## Recorded data
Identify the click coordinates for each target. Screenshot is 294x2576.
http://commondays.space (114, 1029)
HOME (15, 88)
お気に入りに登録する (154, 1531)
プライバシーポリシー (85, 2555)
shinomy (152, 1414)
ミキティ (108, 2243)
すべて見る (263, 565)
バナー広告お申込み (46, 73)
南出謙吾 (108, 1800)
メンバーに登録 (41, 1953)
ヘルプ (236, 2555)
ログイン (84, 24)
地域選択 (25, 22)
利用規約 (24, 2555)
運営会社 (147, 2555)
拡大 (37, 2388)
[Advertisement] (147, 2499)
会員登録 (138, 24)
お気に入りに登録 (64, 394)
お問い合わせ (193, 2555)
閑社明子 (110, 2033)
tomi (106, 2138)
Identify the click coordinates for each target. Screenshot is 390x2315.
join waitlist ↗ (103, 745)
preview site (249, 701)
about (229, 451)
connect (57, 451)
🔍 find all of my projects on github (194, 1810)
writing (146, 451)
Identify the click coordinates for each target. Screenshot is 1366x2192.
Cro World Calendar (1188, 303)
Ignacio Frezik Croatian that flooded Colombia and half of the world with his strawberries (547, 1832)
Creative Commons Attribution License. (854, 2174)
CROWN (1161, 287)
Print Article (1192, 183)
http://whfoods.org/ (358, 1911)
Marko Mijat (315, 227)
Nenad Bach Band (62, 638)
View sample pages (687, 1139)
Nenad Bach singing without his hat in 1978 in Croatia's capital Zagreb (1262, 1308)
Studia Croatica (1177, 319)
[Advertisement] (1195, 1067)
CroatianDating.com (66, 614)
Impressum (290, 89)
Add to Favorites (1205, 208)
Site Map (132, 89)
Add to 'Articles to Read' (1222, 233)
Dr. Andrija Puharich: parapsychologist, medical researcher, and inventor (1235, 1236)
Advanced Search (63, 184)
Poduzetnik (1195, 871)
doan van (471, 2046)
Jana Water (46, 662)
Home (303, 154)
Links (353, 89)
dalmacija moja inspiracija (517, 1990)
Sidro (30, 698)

## WORK REQUEST
Every entry must be repeated exactly; none may be skipped.

## EXERCISE OUTPUT
Identify the click coordinates for each target. Screenshot is 294x2576.
http://commondays.space (114, 1029)
HOME (15, 88)
お気に入りに登録する (154, 1531)
プライバシーポリシー (85, 2555)
shinomy (152, 1414)
ミキティ (108, 2243)
すべて見る (263, 565)
バナー広告お申込み (46, 73)
南出謙吾 (108, 1800)
メンバーに登録 (41, 1953)
ヘルプ (236, 2555)
ログイン (84, 24)
地域選択 (25, 22)
利用規約 (24, 2555)
運営会社 (147, 2555)
拡大 (37, 2388)
[Advertisement] (147, 2499)
会員登録 (138, 24)
お気に入りに登録 (64, 394)
お問い合わせ (193, 2555)
閑社明子 (110, 2033)
tomi (106, 2138)
Identify the click coordinates for each target. Screenshot is 390x2315.
join waitlist ↗ (103, 745)
preview site (249, 701)
about (229, 451)
connect (57, 451)
🔍 find all of my projects on github (194, 1810)
writing (146, 451)
Identify the click coordinates for each target. Screenshot is 1366x2192.
Cro World Calendar (1188, 303)
Ignacio Frezik Croatian that flooded Colombia and half of the world with his strawberries (547, 1832)
Creative Commons Attribution License. (854, 2174)
CROWN (1161, 287)
Print Article (1192, 183)
http://whfoods.org/ (358, 1911)
Marko Mijat (315, 227)
Nenad Bach Band (62, 638)
View sample pages (687, 1139)
Nenad Bach singing without his hat in 1978 in Croatia's capital Zagreb (1262, 1308)
Studia Croatica (1177, 319)
[Advertisement] (1195, 1067)
CroatianDating.com (66, 614)
Impressum (290, 89)
Add to Favorites (1205, 208)
Site Map (132, 89)
Add to 'Articles to Read' (1222, 233)
Dr. Andrija Puharich: parapsychologist, medical researcher, and inventor (1235, 1236)
Advanced Search (63, 184)
Poduzetnik (1195, 871)
doan van (471, 2046)
Jana Water (46, 662)
Home (303, 154)
Links (353, 89)
dalmacija moja inspiracija (517, 1990)
Sidro (30, 698)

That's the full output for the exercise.